Before I started my Kairos internship, I was very discouraged. I felt as if my particular set of skills and personality traits wasn’t valuable to the Church. Part of the problem was that I was constantly comparing myself to other Christians. I saw people with traits that I envied, and I tried to make myself more like them. I kept trying to take my sanctification out of God’s hands and into my own.

When this was happening, I didn’t understand what was wrong. I just felt a vague sense of restlessness and unhappiness. Not only that, but I hardly knew who I was. I was a patched-together person, Frankenstein’s monster made of strivings and struggles and everything I thought I was supposed to be. In my quest for self-improvement, I had been ignoring the redemptive truth of the Gospel – the truth that God is working in me and that I don’t have to strive toward holiness on my own effort.
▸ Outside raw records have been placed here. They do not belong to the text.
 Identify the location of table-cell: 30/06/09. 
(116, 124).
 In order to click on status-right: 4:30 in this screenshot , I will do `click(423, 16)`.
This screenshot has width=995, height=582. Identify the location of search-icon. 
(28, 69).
Kairos was the catalyst for so much transformation in my life. One of the most significant things I learned during Kairos was that my unique skills and passions are valuable. The Body of Christ is made of many parts, each with an important and distinct purpose (1 Cor. 12:17-18). After taking personality assessments, working on projects, meeting with mentors, and spending a lot of time reflecting, I understood so much more about myself. Kairos equipped me with language to express things that I always knew about myself but could never articulate.
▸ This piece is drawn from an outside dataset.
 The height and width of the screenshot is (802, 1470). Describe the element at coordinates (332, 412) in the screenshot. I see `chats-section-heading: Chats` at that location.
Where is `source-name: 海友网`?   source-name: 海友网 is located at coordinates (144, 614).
This self-discovery was a huge gift, but it wasn’t always easy. It’s fun to explore strengths and passions, but it’s painful to confront shortcomings and fears. Kairos is about facing the fun things and the painful things alongside a community of people who are committed to truth, authenticity, and encouragement. Kairos is about being the Church – broken, sinful, underserving of grace, and yet still serving and loving one another through the power of the Holy Spirit. It’s a beautiful thing.

Not everyone gets the same things out of their Kairos experience, but that’s one of the great things about it. Kairos isn’t a one-size-fits-all internship. The experience is deliberately tailored to meet interns where they are and to impact each of them uniquely. I would definitely recommend this internship for anyone who is interested in authentic community, challenging spiritual training, and radical self-discovery.

In a way, I could say that Kairos did not meet my expectations. I thought the summer would be all about the work I was doing in the church. I was wonderfully, beautifully mistaken. Kairos wasn’t about what I could do for the church, it was about what the church and staff could do to equip and develop me as a follower of Jesus, as a young professional, and as a human being. Most importantly, Kairos was about the work God is doing in me. I was reminded that I can stop striving and rest in the confidence of my identity in Jesus Christ.